▸ Text provided:

↓

On Tue, Apr 12, 2011 at 12:44 PM, Mike Stump <mikest...@comcast.net> wrote:
>>   - If objects stored in PCH have pointers pointing outside of 
>> PCH-able/GC-managed memory, these become wild pointers on PCH read even with 
>> GTY((skip)) applied properly. However, not all GTY((skip)) pointers point 
>> outside of PCH-able memory, so I have overloaded GTY((deletable)) option to 
>> reset such fields to NULL on PCH write. This is only a part of the fix as 
>> logic needs to be reviewed what to do with these NULLs after the PCH read. 
>> In case of DECL_RTL, the NULL in the field causes re-creation of rtx anew, 
>> which I think is the right thing.
>
> Not an example of a warm fuzzy.  When you combine this with the entire idea 
> of PCH, and that is to slosh to disk and back, the entire state of the 
> compiler, essentially, unmodified, we run into a conceptual gap.  Now, why 
> did PCH have that design, so that we could limit the number of pch bugs and 
> come up with a robust design that just works.  This is a useful property.

↑

▸ Short task A:
Shift every coordinate in the answers by -70 and write out the records starting at the first line and ending at the line that contains "pyautogui.click(x=32, y=371)", both included, with their requests. Leave out the pictures.

[Data records]
↓

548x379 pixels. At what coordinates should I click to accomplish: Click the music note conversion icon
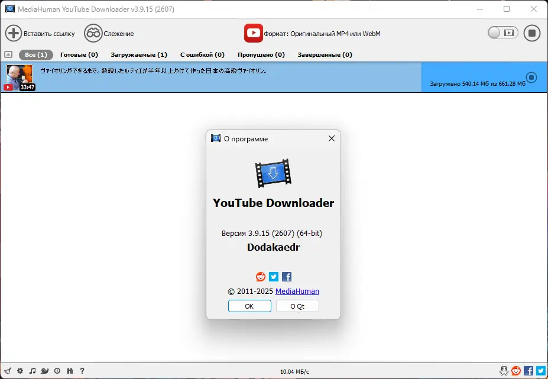pyautogui.click(x=32, y=371)
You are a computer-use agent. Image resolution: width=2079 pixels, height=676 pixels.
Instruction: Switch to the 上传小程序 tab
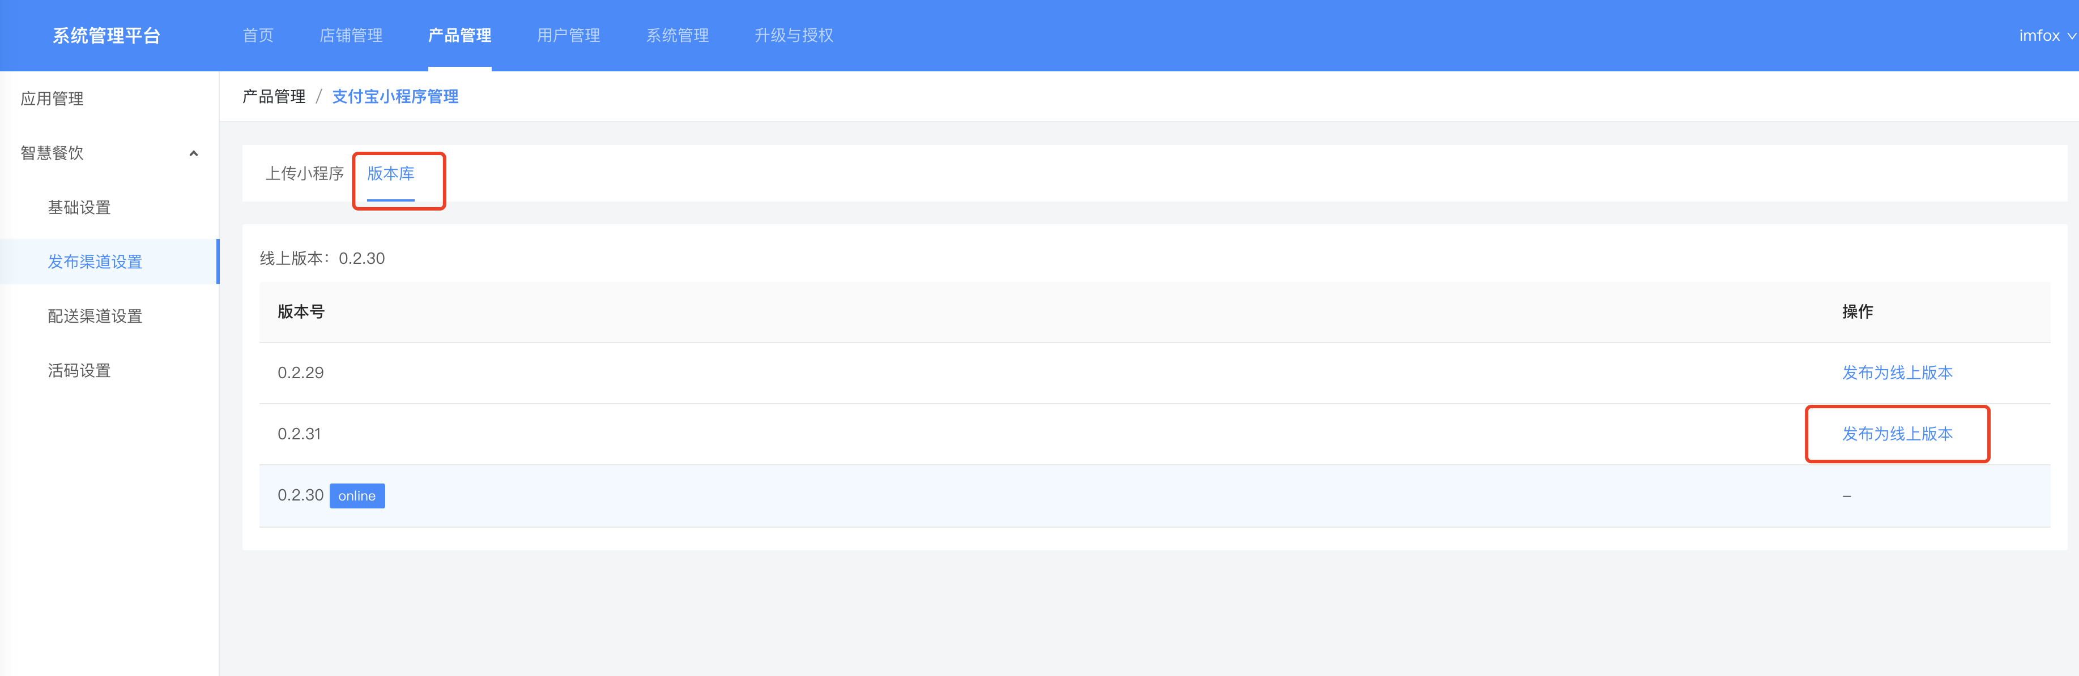[x=304, y=173]
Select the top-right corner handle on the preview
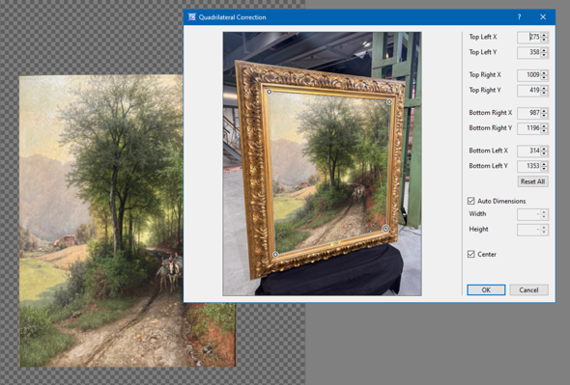 (x=389, y=101)
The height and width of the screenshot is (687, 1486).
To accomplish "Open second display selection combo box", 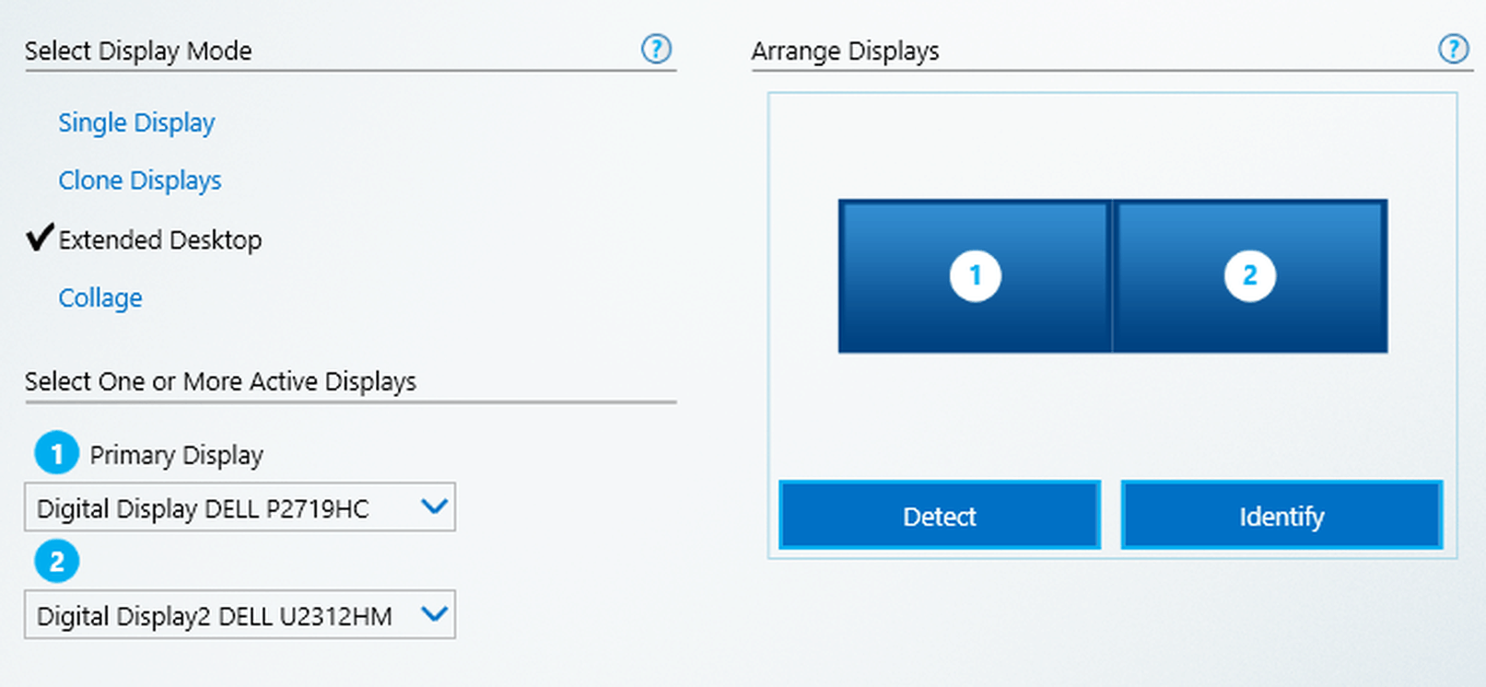I will (x=221, y=615).
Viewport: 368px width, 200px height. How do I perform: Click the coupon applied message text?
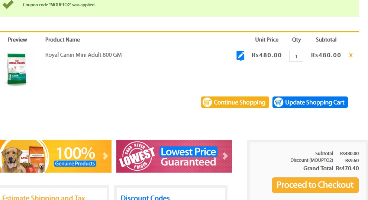(59, 5)
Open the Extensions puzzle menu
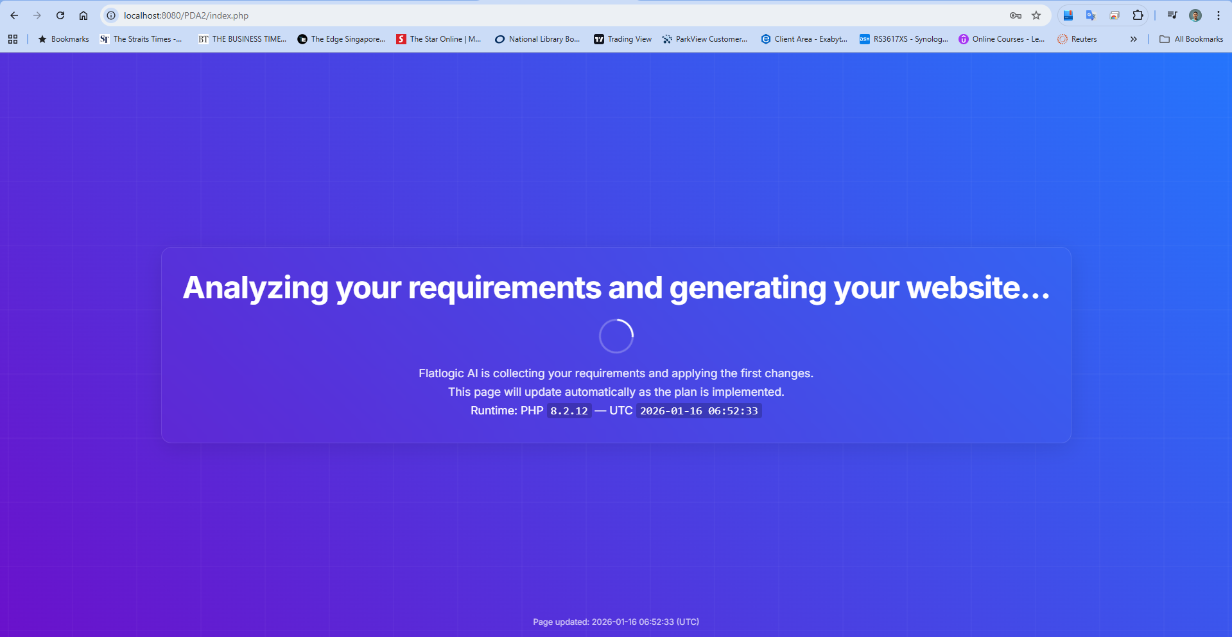Screen dimensions: 1232x637 [x=1138, y=15]
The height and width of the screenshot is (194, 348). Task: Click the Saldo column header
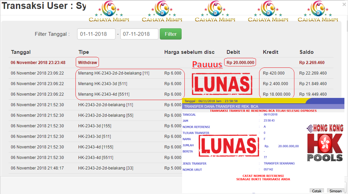pos(306,52)
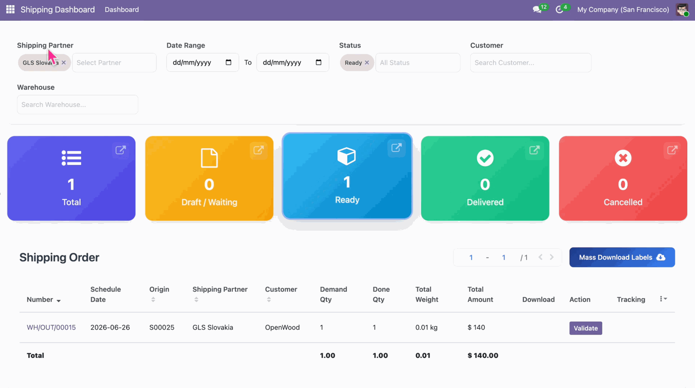Open the external link icon on Delivered card

(534, 150)
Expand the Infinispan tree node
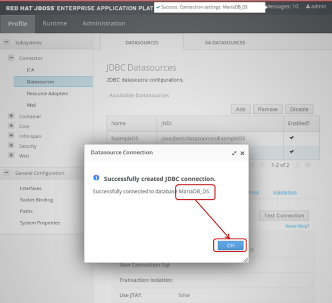This screenshot has width=332, height=303. (x=11, y=136)
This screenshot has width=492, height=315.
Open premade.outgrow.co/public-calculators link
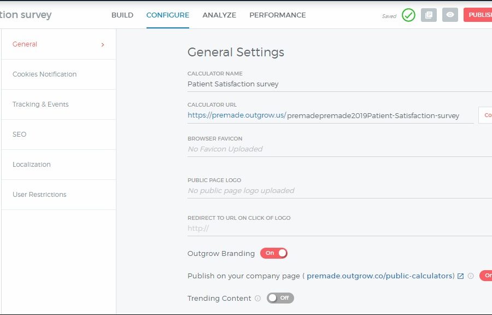380,276
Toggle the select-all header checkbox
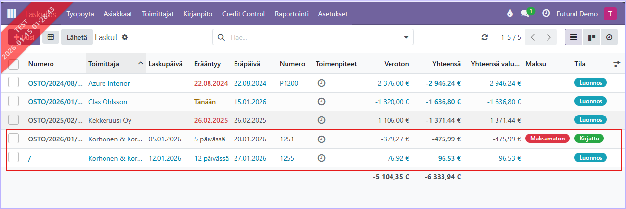This screenshot has width=626, height=209. 14,64
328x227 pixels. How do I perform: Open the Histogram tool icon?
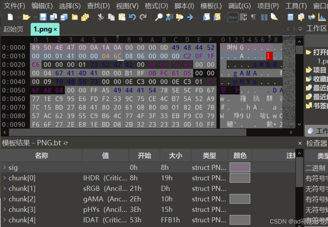click(x=322, y=17)
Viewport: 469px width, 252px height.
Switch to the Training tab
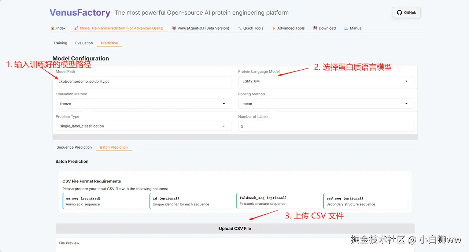(x=60, y=43)
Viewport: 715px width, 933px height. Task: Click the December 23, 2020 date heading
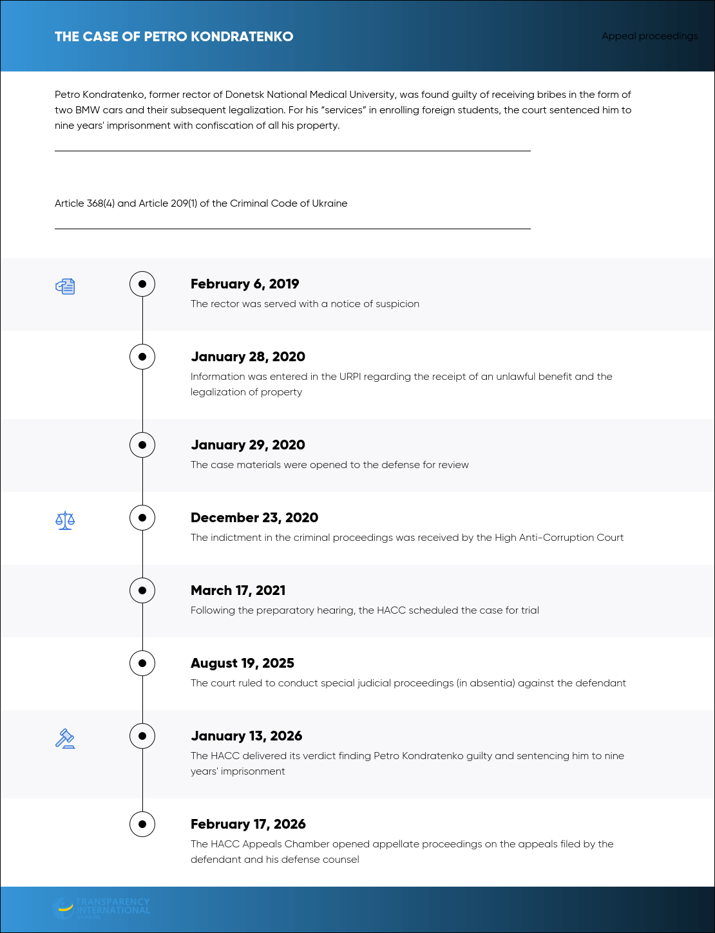click(x=254, y=518)
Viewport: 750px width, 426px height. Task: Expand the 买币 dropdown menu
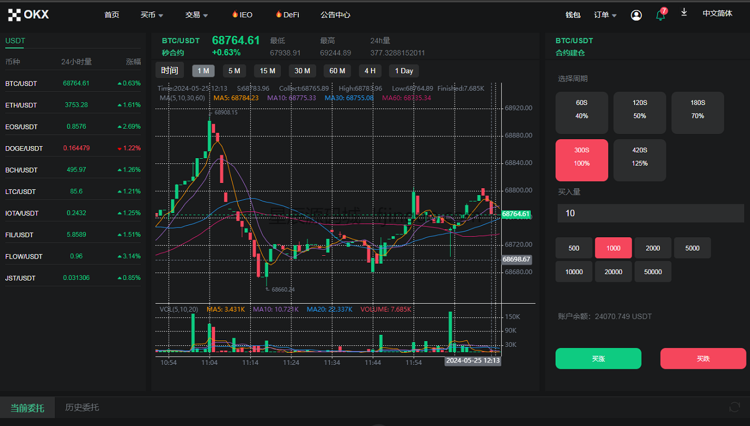click(x=152, y=15)
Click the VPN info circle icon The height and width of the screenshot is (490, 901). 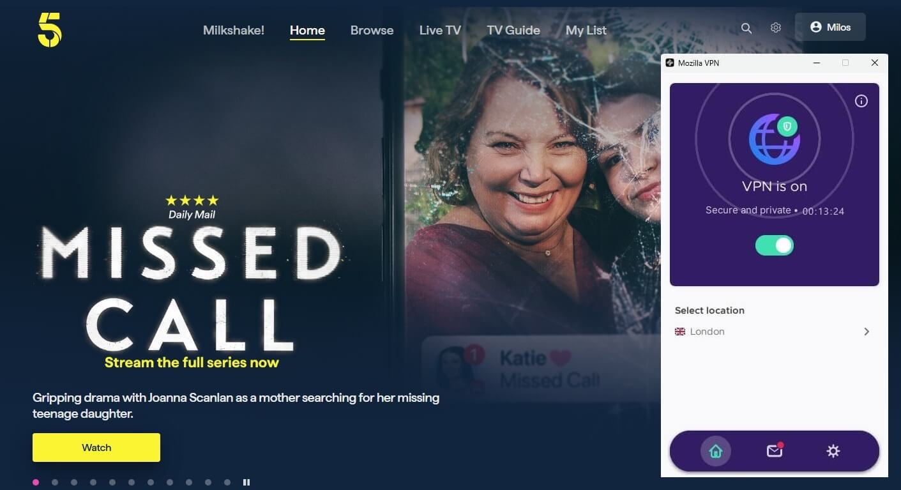[861, 101]
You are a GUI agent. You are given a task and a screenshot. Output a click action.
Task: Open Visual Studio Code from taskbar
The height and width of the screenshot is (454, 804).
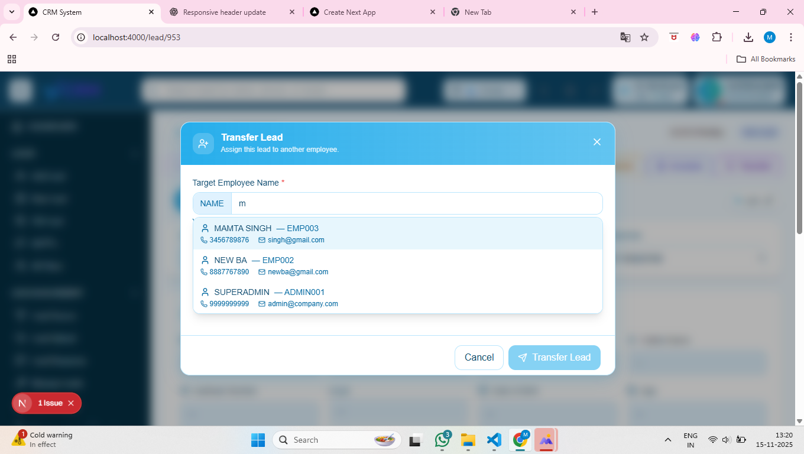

↑

▸ Short task B:
Reproduce the email excerpt about PCH in full, word for word.

▸ Written reply A:
548x379 pixels. At what coordinates should I click to accomplish: Click the music note conversion icon
pyautogui.click(x=-38, y=301)

▸ Written reply B:
On Tue, Apr 12, 2011 at 12:44 PM, Mike Stump <mikest...@comcast.net> wrote:
>>   - If objects stored in PCH have pointers pointing outside of 
>> PCH-able/GC-managed memory, these become wild pointers on PCH read even with 
>> GTY((skip)) applied properly. However, not all GTY((skip)) pointers point 
>> outside of PCH-able memory, so I have overloaded GTY((deletable)) option to 
>> reset such fields to NULL on PCH write. This is only a part of the fix as 
>> logic needs to be reviewed what to do with these NULLs after the PCH read. 
>> In case of DECL_RTL, the NULL in the field causes re-creation of rtx anew, 
>> which I think is the right thing.
>
> Not an example of a warm fuzzy.  When you combine this with the entire idea 
> of PCH, and that is to slosh to disk and back, the entire state of the 
> compiler, essentially, unmodified, we run into a conceptual gap.  Now, why 
> did PCH have that design, so that we could limit the number of pch bugs and 
> come up with a robust design that just works.  This is a useful property.